I have been reading it too.
I also took the personality test again. (INFP this time)
I personally need a calendar, and think your photos would suite my tastes perfectly.
I laughed at the designated feeler comment also.

On approval...
I have been known to tone down my talents rather than make them stand out, this way, I hope to keep others from disliking me, or to just stay away.
If they think I have less ability than them, I can have a little seudo control..lol.
Hehe um this does not work so dont try it at home!

So its a weird thing, this need for approval.

I wish I still had a T-Shirt I had years ago with a picture of a young lady on it that said "Snap out of it"! It speaks to me in a real way.

The dream itself, I see a bit different, perhaps.
How does this need for approval affect your ability to lead others in the body?
It has already been established that God is calling you to lead.

The Body of Christ, each one of us is under His Authority first, human authority second.
Spiritually speaking we are free in Him. We have separate duties, works, abilities and talents.... as a whole we are united in service to Him.

I know this sounds elementary, just highlighting it because of the terms in your dream.

free labour-

1. (Business / Industrial Relations & HR Terms) the labour of workers who are not members of trade unions
2. (Business / Industrial Relations & HR Terms) such workers collectively

A trade Union is a bit different.

(Business / Industrial Relations & HR Terms) an association of employees formed to improve their incomes and working conditions by collective bargaining with the employer or employer organizations

We work in Him because of what He has allready done for us. Not to make demands when things are not to our liking for our employer to do things our way to gain more of what we want.

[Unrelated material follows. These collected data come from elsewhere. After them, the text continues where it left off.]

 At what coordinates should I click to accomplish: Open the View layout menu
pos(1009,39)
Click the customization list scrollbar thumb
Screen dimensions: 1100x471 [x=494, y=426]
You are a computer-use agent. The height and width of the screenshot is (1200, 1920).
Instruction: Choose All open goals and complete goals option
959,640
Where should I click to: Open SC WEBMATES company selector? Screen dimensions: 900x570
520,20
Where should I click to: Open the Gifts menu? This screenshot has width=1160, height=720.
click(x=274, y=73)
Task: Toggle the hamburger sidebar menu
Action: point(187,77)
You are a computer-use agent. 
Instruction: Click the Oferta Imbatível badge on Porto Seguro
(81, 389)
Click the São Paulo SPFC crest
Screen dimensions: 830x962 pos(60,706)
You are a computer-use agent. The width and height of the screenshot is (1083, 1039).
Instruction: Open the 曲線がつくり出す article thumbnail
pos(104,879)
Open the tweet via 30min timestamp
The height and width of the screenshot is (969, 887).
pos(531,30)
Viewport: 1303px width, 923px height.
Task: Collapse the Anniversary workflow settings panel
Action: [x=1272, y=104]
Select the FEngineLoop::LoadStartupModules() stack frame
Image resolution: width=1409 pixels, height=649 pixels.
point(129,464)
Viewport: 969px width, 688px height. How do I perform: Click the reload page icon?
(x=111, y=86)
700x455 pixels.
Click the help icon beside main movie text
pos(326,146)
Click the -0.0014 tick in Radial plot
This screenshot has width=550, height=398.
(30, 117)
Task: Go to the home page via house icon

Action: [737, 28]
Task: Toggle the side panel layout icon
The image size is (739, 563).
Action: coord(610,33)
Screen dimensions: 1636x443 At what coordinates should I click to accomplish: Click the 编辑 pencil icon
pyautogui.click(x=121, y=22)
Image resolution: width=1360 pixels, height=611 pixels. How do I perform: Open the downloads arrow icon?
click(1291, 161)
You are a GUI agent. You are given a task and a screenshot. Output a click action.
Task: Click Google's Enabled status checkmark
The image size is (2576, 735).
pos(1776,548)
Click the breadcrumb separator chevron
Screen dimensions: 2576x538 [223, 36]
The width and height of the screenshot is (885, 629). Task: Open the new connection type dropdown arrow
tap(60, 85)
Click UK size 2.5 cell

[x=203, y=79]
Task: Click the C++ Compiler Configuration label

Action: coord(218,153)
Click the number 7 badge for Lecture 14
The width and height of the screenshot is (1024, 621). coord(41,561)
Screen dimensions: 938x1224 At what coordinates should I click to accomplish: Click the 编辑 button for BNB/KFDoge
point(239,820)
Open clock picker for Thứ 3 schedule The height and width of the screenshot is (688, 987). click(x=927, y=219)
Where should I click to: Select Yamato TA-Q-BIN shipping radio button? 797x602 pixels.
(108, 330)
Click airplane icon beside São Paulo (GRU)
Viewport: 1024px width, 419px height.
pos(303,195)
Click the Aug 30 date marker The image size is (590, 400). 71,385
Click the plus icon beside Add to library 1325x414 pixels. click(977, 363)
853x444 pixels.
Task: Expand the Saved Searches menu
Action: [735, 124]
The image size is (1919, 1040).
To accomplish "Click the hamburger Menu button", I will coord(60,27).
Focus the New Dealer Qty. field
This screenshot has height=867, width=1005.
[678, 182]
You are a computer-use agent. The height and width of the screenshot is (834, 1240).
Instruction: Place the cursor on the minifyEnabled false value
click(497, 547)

The workers available to you are free labour.
They have varied talents, strengths and weaknesses.
They follow an almighty God and trust He has them in this place in order to accomplish His ultimate plan, a future harvest.

This must be why I saw you as one with authority in this dream, a director, over seeing the progress of the removal of the weed, not the one personally removing it.

(Although I always respect a supervisor who doesn't mind getting dirty themselves, right alongside everyone else.)

So the approval thing...is important to get over in the area of leadership, no?

And His Grace is multiplied toward you.
Thinking of the most positive outcome.
Gideon was asked to be King after his victories in God.
He declined of course, because he was a leader who accomplished the goals God set before him for Gods glory, not his own.

Something ordained. Something directed by God.

Just some food for thought,

Piano

(And yes I remember dreams, I remember things that may be insignificant to others, maybe because I observe people for a living)
2 Peter 3:9 The Lord is not slack concerning His promise, as some men count slackness; but is long-suffering toward us, not willing that any should perish, but that all should come to repentance.